Coopers celebrates being ‘local everywhere’ with giant-sized activation and campaign via Special
Coopers is ushering in a celebration of ‘locality’, with the launch of a new multi-touchpoint campaign from independent creative, design and PR agency Special Australia.
Coopers, the last locally owned and operated big-beer brand in the country, announced the findings to celebrate ‘Local, Everywhere’, a campaign set to mark the brand’s place as the local beer of Australia. Because although Coopers may be born in Adelaide, it’s raised by locals all over Australia, making Coopers truly Local Everywhere.
Throughout a storied 162 year history, Coopers has always remained loyal to their original beer making ways and loyal to the local towns of Australia, from Geelong to Glebe, Cottesloe to Cairns and every town between.

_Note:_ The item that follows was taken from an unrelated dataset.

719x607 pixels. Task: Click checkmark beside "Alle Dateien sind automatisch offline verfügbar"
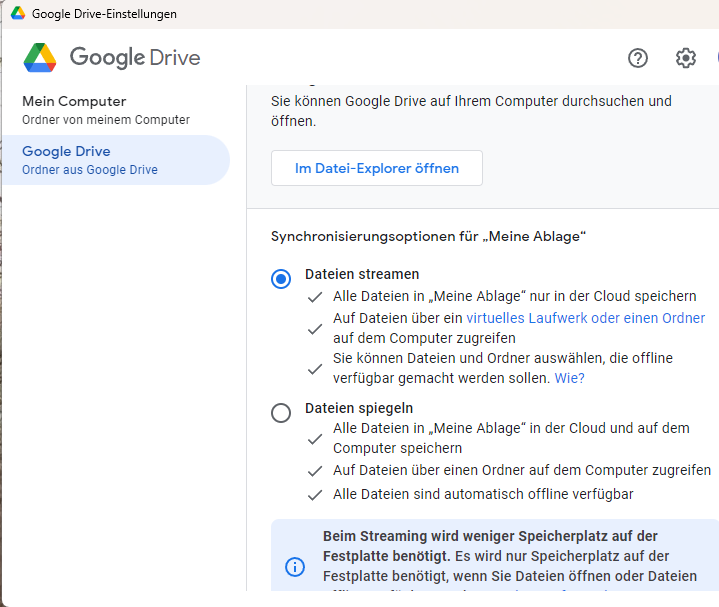click(x=315, y=495)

That’s why you will find Coopers on tap, in the fridge, and in the hands of drinkers in every corner of the country.
And it’s locals everywhere that will be front and centre for the campaign launch as Coopers recognises those who’ve helped propel the brand from an Adelaide favourite, to the nation’s local beer.
And nothing says ‘local’ in Australia like a ‘Big Thing’. Coopers decided to play on this Australian tradition by gifting over 1200 towns and cities across the nation with their very own ‘Big Ale’—the next big thing, in big things: showing that Coopers is truly ‘local everywhere’, and to celebrate Coopers is running a selection of bar shouts across the country, showing that Coopers is truly ‘local everywhere’.
Says Ryan Fitzgerald, executive creative director, Special: “In Local Everywhere we got a platform that lets us celebrate the genuine connection that Coopers has established with drinkers right around the country off the back of 162 years of brewing exceptional beers. The Big Ales is our playful way of thanking Coopers drinkers, everywhere—leaning into something quintessentially Australian at a scale like never before.”
The AR experience will also be supported by online video, with a 30 second piece championing Coopers’ regional customers. The film, shot in Miles QLD, includes real community members, and centres around The Windsor Hotel, currently under the helm of Jaimee Neilsen.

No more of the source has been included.